=== Goal of the exercise ===
Go to the line holding "Viewport: 1568px width, 641px" in the data below. Return it and each line after it through the last, exactly, and skip the pictures.

=== Data for processing ===
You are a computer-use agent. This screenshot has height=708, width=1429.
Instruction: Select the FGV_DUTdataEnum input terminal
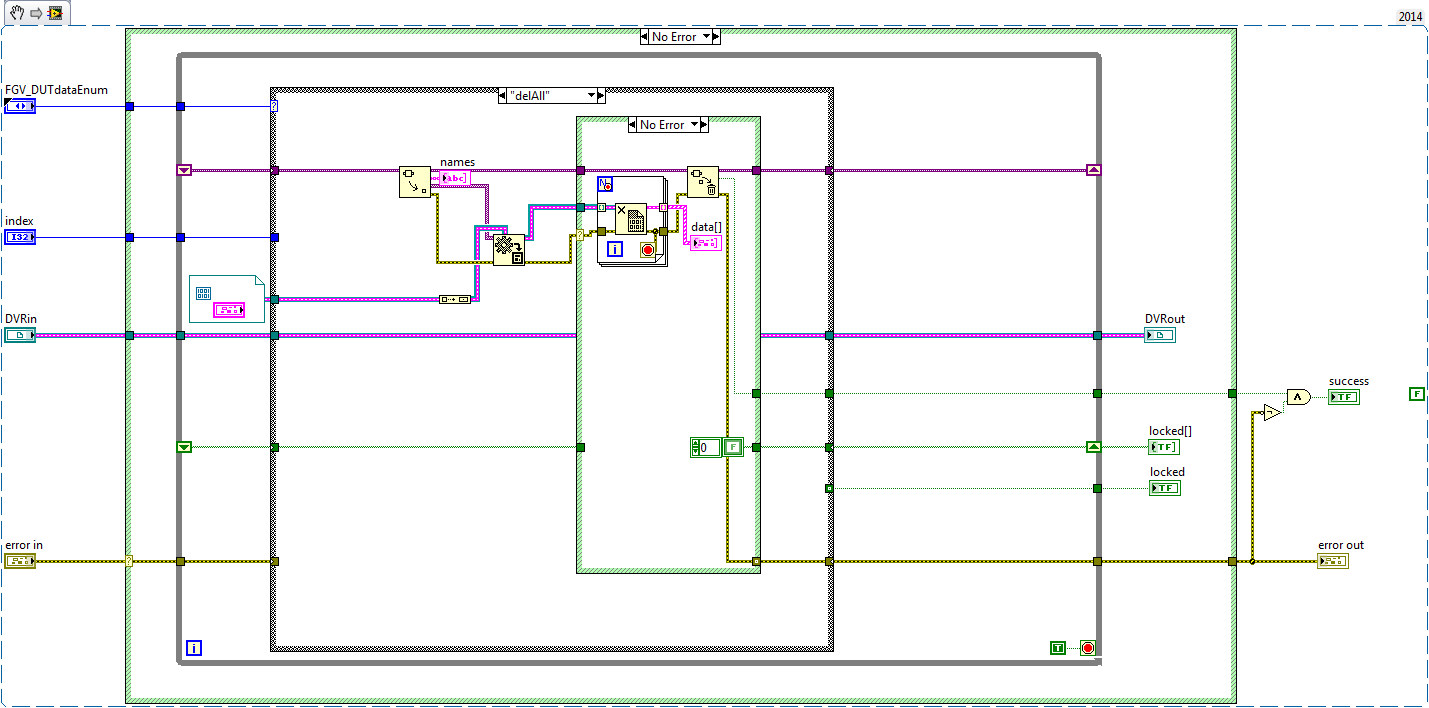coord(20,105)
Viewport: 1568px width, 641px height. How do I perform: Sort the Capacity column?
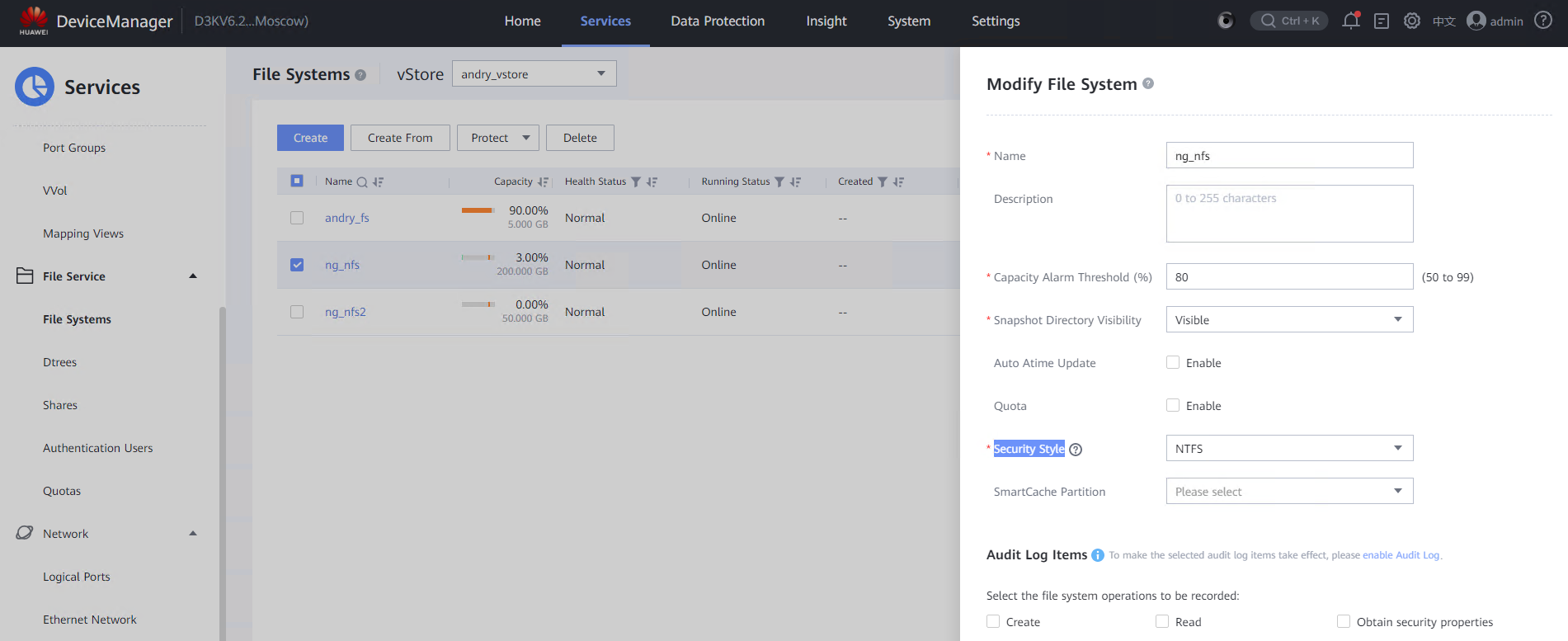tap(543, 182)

=== Solution to this problem ===
Viewport: 1568px width, 641px height. How do I perform: Sort the Capacity column?
tap(543, 182)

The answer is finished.